- [Aim of the exercise]:
In the entries that follow, the lines from the one with "Instruction: Open the Latest activity tab" through the one with "Task: Go back with the arrow button" are the ones to write out, exactly and with both ends included. Nothing else should appear.

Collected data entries
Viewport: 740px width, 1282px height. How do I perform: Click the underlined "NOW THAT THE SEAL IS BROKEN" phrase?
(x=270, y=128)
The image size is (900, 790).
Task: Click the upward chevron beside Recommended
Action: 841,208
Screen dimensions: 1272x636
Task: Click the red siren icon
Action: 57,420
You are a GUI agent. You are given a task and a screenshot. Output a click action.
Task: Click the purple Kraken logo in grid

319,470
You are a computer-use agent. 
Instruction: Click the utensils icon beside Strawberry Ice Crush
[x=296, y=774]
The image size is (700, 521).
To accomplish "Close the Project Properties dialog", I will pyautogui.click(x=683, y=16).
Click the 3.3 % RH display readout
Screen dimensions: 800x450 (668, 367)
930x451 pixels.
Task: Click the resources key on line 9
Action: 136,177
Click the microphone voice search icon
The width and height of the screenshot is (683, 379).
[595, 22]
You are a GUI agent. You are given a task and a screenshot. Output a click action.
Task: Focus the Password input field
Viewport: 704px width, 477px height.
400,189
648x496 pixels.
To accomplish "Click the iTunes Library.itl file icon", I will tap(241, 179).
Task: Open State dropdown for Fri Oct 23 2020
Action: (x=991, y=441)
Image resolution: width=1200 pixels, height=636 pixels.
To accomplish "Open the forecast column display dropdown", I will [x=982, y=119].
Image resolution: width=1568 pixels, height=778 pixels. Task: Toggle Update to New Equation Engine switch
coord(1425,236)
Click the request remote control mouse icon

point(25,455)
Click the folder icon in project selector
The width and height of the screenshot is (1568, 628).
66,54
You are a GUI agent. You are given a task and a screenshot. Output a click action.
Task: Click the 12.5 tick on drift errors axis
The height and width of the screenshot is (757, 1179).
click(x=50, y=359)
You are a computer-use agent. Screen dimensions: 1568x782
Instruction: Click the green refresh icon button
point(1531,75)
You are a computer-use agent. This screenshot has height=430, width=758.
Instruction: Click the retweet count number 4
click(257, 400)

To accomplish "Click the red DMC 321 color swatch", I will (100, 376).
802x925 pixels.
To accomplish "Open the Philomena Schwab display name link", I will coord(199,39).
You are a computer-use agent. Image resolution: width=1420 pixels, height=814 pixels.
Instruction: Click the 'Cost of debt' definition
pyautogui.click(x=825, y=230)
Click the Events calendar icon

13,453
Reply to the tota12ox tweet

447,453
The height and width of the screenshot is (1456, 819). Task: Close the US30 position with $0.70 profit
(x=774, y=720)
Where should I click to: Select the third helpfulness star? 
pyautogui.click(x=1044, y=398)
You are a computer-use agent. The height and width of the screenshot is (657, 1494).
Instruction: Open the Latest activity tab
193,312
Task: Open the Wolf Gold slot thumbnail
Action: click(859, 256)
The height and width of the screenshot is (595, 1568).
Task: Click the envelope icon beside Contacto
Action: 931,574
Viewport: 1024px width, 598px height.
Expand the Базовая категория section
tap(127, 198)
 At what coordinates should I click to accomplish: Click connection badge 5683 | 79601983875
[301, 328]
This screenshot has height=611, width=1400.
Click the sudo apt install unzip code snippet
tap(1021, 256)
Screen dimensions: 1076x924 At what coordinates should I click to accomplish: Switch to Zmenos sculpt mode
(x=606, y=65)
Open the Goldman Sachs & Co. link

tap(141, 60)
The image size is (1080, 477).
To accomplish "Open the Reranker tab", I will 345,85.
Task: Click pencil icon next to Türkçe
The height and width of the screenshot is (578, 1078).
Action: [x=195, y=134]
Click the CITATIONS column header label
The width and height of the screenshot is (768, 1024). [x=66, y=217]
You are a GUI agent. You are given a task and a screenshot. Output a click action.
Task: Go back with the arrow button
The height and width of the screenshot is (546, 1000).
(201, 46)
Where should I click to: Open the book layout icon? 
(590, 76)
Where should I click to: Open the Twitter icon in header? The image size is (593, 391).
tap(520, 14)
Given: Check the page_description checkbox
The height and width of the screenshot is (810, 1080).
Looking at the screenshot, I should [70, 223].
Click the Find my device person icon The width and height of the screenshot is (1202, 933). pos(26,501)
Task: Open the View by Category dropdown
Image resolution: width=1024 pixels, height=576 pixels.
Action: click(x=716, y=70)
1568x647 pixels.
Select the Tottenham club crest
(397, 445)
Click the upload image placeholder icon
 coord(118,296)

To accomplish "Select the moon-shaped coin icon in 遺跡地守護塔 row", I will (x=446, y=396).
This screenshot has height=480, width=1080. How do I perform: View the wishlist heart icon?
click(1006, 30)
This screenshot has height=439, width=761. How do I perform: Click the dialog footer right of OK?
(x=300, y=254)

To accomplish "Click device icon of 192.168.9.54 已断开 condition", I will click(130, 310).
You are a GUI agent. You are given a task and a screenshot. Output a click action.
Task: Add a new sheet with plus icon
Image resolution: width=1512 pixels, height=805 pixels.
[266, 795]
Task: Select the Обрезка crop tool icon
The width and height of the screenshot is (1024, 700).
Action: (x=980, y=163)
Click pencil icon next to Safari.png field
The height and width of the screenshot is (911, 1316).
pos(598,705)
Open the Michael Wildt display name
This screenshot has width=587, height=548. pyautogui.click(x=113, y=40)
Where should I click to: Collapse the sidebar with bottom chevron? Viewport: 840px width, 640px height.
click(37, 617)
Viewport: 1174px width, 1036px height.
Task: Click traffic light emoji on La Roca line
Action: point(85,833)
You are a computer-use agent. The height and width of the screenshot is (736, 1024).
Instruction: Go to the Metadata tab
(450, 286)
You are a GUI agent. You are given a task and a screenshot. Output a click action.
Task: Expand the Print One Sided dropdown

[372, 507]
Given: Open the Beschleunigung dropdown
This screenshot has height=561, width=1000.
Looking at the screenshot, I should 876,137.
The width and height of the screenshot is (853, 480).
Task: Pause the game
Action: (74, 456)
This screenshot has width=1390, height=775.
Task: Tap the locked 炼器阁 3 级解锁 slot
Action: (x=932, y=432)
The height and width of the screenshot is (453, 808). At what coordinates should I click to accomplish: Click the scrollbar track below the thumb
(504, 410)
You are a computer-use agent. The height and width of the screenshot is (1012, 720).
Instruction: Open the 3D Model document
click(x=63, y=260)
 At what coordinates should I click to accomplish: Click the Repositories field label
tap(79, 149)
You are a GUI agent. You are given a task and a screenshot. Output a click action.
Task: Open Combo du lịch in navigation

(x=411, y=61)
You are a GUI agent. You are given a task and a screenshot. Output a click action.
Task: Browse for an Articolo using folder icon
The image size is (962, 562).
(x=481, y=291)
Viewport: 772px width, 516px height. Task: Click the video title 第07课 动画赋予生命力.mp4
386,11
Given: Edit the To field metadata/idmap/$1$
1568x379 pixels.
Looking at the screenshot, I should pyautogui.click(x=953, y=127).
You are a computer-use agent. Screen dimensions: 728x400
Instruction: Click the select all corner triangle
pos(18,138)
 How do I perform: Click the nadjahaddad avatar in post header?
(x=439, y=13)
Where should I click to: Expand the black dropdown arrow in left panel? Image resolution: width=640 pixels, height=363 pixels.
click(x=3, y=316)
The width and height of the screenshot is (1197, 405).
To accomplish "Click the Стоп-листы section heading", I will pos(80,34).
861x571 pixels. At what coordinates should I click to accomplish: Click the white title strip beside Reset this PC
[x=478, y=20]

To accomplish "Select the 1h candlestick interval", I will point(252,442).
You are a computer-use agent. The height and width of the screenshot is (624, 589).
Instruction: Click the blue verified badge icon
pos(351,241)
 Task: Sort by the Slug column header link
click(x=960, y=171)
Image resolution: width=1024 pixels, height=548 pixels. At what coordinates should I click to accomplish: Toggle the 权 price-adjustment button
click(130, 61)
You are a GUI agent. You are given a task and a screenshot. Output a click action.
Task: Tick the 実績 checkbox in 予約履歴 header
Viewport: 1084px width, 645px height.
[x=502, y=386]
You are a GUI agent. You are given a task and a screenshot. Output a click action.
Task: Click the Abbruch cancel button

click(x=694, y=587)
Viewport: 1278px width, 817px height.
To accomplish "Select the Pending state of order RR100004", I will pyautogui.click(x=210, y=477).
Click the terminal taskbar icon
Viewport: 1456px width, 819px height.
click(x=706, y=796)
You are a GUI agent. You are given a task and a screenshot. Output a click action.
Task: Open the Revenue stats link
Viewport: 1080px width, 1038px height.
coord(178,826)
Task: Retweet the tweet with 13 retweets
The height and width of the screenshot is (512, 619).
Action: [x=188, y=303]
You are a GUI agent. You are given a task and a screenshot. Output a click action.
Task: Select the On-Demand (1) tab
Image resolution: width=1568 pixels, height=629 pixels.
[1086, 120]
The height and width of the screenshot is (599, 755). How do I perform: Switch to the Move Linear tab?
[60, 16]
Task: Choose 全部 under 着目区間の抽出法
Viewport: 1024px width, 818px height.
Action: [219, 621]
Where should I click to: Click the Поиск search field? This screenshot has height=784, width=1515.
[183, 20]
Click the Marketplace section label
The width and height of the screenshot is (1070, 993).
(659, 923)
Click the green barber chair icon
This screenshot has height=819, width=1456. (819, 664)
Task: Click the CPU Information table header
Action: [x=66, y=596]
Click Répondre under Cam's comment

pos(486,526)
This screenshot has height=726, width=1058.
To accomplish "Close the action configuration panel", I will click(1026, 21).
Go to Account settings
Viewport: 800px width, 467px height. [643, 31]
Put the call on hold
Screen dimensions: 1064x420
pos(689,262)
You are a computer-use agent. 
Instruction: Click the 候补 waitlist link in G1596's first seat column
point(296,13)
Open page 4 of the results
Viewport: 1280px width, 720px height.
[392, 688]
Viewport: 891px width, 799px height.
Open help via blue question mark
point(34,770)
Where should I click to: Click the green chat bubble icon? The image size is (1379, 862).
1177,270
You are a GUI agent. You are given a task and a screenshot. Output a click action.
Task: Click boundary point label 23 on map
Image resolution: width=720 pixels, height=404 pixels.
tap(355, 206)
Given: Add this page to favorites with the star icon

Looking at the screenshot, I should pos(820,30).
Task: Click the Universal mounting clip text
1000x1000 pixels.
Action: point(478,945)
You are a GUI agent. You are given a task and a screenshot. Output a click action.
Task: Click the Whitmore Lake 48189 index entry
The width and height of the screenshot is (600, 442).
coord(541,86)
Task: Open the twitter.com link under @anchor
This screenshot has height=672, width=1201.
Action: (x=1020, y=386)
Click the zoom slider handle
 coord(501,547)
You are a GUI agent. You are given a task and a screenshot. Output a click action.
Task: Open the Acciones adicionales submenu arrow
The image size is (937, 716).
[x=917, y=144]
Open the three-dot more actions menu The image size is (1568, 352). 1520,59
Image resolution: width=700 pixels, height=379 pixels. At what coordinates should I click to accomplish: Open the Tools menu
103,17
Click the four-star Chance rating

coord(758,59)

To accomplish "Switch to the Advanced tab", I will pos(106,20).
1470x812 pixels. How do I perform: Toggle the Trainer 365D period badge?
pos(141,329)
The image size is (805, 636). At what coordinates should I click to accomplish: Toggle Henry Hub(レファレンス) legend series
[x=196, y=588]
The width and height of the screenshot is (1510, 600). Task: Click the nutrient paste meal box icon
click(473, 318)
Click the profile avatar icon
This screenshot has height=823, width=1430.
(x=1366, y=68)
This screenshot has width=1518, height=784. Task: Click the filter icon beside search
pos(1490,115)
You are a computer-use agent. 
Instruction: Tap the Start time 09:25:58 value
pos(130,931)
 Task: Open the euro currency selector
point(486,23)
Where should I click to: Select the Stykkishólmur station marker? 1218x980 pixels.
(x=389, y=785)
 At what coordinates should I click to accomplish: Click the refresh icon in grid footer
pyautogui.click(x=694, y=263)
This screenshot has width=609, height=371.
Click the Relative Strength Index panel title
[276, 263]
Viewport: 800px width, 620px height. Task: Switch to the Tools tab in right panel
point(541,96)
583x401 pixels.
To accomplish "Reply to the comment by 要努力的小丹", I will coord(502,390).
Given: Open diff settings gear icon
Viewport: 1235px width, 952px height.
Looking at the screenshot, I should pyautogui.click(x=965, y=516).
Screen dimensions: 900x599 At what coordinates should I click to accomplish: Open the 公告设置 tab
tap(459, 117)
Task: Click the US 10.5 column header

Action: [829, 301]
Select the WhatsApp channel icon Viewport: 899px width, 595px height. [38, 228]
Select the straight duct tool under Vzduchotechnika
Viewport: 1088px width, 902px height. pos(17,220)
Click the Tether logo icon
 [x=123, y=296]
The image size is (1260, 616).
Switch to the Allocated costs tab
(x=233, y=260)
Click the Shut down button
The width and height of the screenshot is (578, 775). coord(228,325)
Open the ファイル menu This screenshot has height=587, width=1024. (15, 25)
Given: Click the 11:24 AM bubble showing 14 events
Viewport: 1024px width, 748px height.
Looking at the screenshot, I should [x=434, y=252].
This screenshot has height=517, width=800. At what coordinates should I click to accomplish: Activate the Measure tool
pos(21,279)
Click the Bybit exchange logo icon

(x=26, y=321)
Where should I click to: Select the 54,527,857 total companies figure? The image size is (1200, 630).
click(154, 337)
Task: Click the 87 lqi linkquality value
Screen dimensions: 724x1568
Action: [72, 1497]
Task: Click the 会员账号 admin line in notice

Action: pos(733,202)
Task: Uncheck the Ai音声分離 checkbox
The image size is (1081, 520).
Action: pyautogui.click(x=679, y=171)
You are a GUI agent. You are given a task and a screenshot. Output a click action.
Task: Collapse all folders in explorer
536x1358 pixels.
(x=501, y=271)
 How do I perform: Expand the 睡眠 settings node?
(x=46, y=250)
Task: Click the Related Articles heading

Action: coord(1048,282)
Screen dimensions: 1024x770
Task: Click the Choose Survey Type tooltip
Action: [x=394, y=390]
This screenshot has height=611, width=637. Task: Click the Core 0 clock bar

- [Expected output]:
Instruction: Open the Latest activity tab
193,312
Task: Open the Wolf Gold slot thumbnail
Action: click(859, 256)
The height and width of the screenshot is (595, 1568).
Task: Click the envelope icon beside Contacto
Action: 931,574
Viewport: 1024px width, 598px height.
Expand the Базовая категория section
tap(127, 198)
 At what coordinates should I click to accomplish: Click connection badge 5683 | 79601983875
[301, 328]
This screenshot has height=611, width=1400.
Click the sudo apt install unzip code snippet
tap(1021, 256)
Screen dimensions: 1076x924 At what coordinates should I click to accomplish: Switch to Zmenos sculpt mode
(x=606, y=65)
Open the Goldman Sachs & Co. link

tap(141, 60)
The image size is (1080, 477).
To accomplish "Open the Reranker tab", I will 345,85.
Task: Click pencil icon next to Türkçe
The height and width of the screenshot is (578, 1078).
Action: [x=195, y=134]
Click the CITATIONS column header label
The width and height of the screenshot is (768, 1024). [x=66, y=217]
You are a GUI agent. You are given a task and a screenshot. Output a click action.
Task: Go back with the arrow button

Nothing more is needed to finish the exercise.